*QUÉ HACER*:
1) Transcriba el fragmento del texto sobre la reconciliación y la Eucaristía que va desde "Ya en las primeras" hasta "Cor 10 16-17).".
2) Resuma de forma más breve el párrafo del texto sobre la reconciliación y la Eucaristía que comienza con "¡Cuán útil es recordar las exhortaciones de Pablo", conservando sus datos principales.

*TEXTO DE ORIGEN*:
3. En la tradición de la Iglesia la reconciliación sacramental ha sido siempre considerada en estrecha relación con el banquete sacrificial de la Eucaristía, memorial de nuestra redención. En este año, particularmente dedicado al Misterio eucarístico, me parece más útil reclamar vuestra atención sobre la vital relación existente entre estos dos sacramentos.
Ya en las primeras comunidades cristianas se advertía la necesidad de prepararse con una digna conducta de vida a celebrar la fracción del pan eucarístico, que es “comunión” con el cuerpo y la sangre del Señor, y “comunión” (koinonia) con los creyentes que forman un solo cuerpo, porque están alimentados por el mismo cuerpo de Cristo (cfr 1 Cor 10 16-17).
¡Cuán útil es recordar las exhortaciones de Pablo a los fieles de Corinto, los cuales tomaban a la ligera la celebración de la “cena eucarística”, no atentos a sentido profundo del memorial de la muerte del Señor ya sus exigencias de comunión fraterna (cfr 1 Cor 11,17 ss.)! Sus palabras de gran severidad nos amonestan también a nosotros para que nos acerquemos a la Eucaristía con auténticas actitudes de fe y de amor (cfr ibid., 11,27-29).

*INFORMACIÓN MOSTRADA*:
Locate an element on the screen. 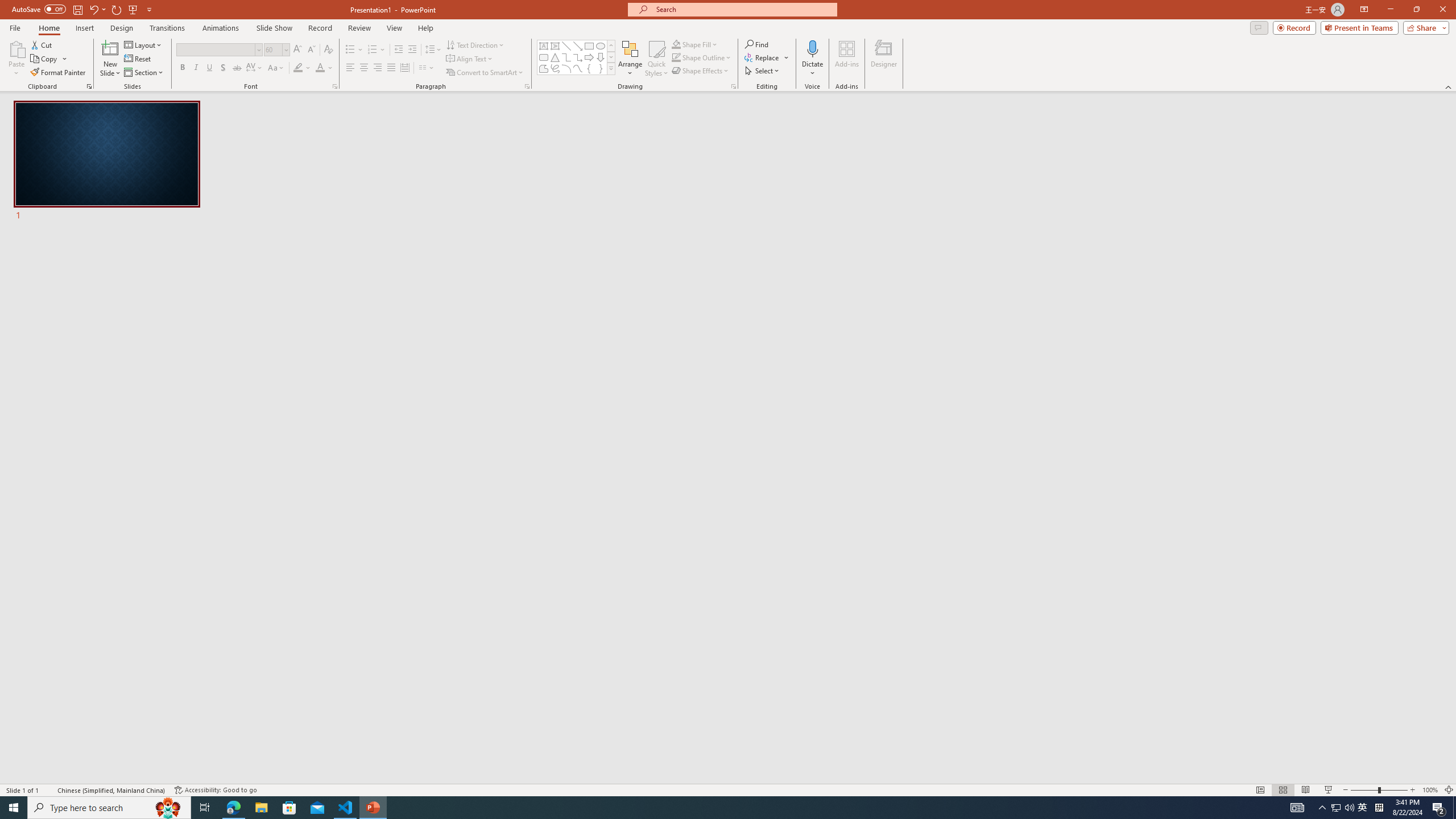 Image resolution: width=1456 pixels, height=819 pixels. 'Zoom to Fit ' is located at coordinates (1449, 790).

*RESPUESTAS ESCRITAS*:
1)
Ya en las primeras comunidades cristianas se advertía la necesidad de prepararse con una digna conducta de vida a celebrar la fracción del pan eucarístico, que es “comunión” con el cuerpo y la sangre del Señor, y “comunión” (koinonia) con los creyentes que forman un solo cuerpo, porque están alimentados por el mismo cuerpo de Cristo (cfr 1 Cor 10 16-17).

2) Conviene recordar las exhortaciones de Pablo a los fieles de Corinto. Estos tomaban a la ligera la cena eucarística y no atendían al sentido del memorial de la muerte del Señor ni a sus exigencias de comunión fraterna. Sus severas palabras nos amonestan también a nosotros a acercarnos a la Eucaristía con auténtica fe y amor.